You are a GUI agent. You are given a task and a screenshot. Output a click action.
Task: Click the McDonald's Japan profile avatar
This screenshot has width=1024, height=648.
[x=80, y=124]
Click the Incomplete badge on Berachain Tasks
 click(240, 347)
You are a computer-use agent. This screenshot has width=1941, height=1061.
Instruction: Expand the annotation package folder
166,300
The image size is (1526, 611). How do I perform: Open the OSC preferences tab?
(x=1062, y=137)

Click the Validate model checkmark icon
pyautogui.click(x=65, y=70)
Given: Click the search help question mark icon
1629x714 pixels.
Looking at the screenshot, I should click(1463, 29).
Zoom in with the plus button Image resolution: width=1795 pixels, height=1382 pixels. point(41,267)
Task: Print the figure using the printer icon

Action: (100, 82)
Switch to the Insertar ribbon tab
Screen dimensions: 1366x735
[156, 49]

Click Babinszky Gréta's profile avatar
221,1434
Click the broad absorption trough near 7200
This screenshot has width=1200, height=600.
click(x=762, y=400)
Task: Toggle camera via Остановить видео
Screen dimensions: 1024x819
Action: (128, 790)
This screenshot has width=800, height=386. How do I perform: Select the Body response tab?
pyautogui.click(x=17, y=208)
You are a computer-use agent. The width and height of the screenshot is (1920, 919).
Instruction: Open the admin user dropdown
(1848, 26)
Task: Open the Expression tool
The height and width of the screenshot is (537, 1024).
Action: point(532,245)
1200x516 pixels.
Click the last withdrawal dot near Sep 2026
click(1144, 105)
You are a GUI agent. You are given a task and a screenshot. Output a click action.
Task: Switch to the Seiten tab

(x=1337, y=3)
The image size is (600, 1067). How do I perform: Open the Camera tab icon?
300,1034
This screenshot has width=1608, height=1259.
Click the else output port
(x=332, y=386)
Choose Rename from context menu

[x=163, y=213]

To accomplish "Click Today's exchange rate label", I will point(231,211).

▸ Work to complete
Every line above should be duplicated exactly as it stands.

▸ Response to this exercise
You are a GUI agent. You are given a task and a screenshot. Output a click action.
Task: Click the McDonald's Japan profile avatar
This screenshot has width=1024, height=648.
[x=80, y=124]
Click the Incomplete badge on Berachain Tasks
 click(240, 347)
You are a computer-use agent. This screenshot has width=1941, height=1061.
Instruction: Expand the annotation package folder
166,300
The image size is (1526, 611). How do I perform: Open the OSC preferences tab?
(x=1062, y=137)

Click the Validate model checkmark icon
pyautogui.click(x=65, y=70)
Given: Click the search help question mark icon
1629x714 pixels.
Looking at the screenshot, I should click(1463, 29).
Zoom in with the plus button Image resolution: width=1795 pixels, height=1382 pixels. point(41,267)
Task: Print the figure using the printer icon

Action: (100, 82)
Switch to the Insertar ribbon tab
Screen dimensions: 1366x735
[156, 49]

Click Babinszky Gréta's profile avatar
221,1434
Click the broad absorption trough near 7200
This screenshot has width=1200, height=600.
click(x=762, y=400)
Task: Toggle camera via Остановить видео
Screen dimensions: 1024x819
Action: (128, 790)
This screenshot has width=800, height=386. How do I perform: Select the Body response tab?
pyautogui.click(x=17, y=208)
You are a computer-use agent. The width and height of the screenshot is (1920, 919).
Instruction: Open the admin user dropdown
(1848, 26)
Task: Open the Expression tool
The height and width of the screenshot is (537, 1024).
Action: point(532,245)
1200x516 pixels.
Click the last withdrawal dot near Sep 2026
click(1144, 105)
You are a GUI agent. You are given a task and a screenshot. Output a click action.
Task: Switch to the Seiten tab

(x=1337, y=3)
The image size is (600, 1067). How do I perform: Open the Camera tab icon?
300,1034
This screenshot has width=1608, height=1259.
Click the else output port
(x=332, y=386)
Choose Rename from context menu

[x=163, y=213]

To accomplish "Click Today's exchange rate label", I will point(231,211).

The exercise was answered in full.